─── ESTRATTO DEL DOCUMENTO ───

I due motivi, da esaminare congiuntamente in quanto legati, sono infondati, in quanto già con l’atto introduttivo la società contribuente, sia pure in forma involuta e forse ellittica, aveva fatto riferimento al “fondamento in fatto delle rettifiche operate nell’avviso”, in particolare al regime probatorio in materia di frodi carosello (“…le contestazioni contenute nell’avviso di accertamento sulla mancanza di prove per l’esportazione avvenuta vengono comunque lo stesso contestate perchè non motivate e non dimostrate e se ne chiede il totale annullamento…”), sicchè i motivi di impugnazione non sembra possano essere considerati domande nuove.

Con il terzo motivo la contribuente denuncia violazione delle regole distributive dell’onere della prova di cui all’art. 2697 c.c., per avere il giudice di merito – in presenza di un’indebita detrazione di imposta per inesistenza cd. soggettiva delle operazioni documentate dalle fatture passive, nonchè di conseguente inattendibilità della contabilità del contribuente annullato la rettifica fiscale senza accertare che il contribuente avesse dimostrato la propria buona fede incolpevole rispetto alla apparente legittimazione del cedente, limitandosi ad enunciare che incombeva sull’ufficio finanziario; con il quarto motivo denuncia omessa motivazione perchè il giudice d’appello, dopo aver affermato che l’onere della prova della conoscenza della frode non ha tuttavia portato il proprio esame sull’esistenza di tale prova, e ciò a fronte dell’allegazione, sin dall’atto impositivo, di una molteplicità di elementi indiziari a comprova della detta circostanza.

Il terzo ed il quarto motivo sono fondati.

─── ESTRATTO DEI DATI ───

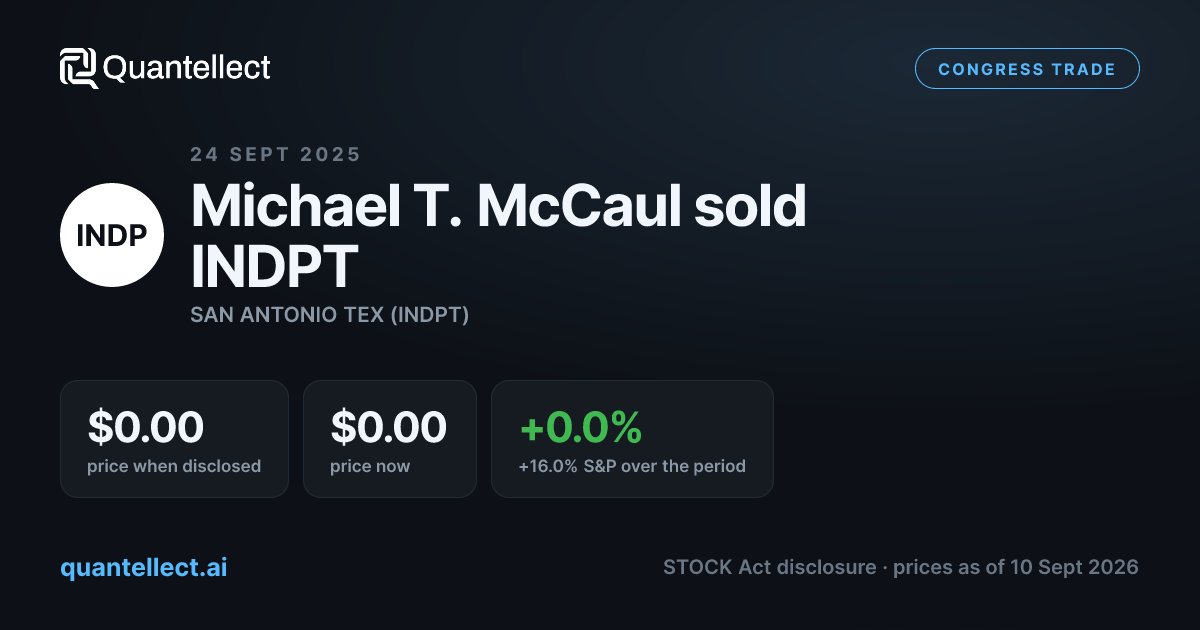The image size is (1200, 630).
Task: Select the CONGRESS TRADE badge
Action: (x=1027, y=69)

───

=== COMPITI RICHIESTI ===
1. Secondo l'estratto del documento, come vengono giudicati il terzo e il quarto motivo?
2. Per favore, copia parola per parola un passo dell'estratto del documento: parti dalle parole "I due motivi, da" e fermati dopo "considerati domande nuove.".
I dati provengono da un'altra fonte.

=== RISPOSTE ===
1. Sono fondati.

2.
I due motivi, da esaminare congiuntamente in quanto legati, sono infondati, in quanto già con l’atto introduttivo la società contribuente, sia pure in forma involuta e forse ellittica, aveva fatto riferimento al “fondamento in fatto delle rettifiche operate nell’avviso”, in particolare al regime probatorio in materia di frodi carosello (“…le contestazioni contenute nell’avviso di accertamento sulla mancanza di prove per l’esportazione avvenuta vengono comunque lo stesso contestate perchè non motivate e non dimostrate e se ne chiede il totale annullamento…”), sicchè i motivi di impugnazione non sembra possano essere considerati domande nuove.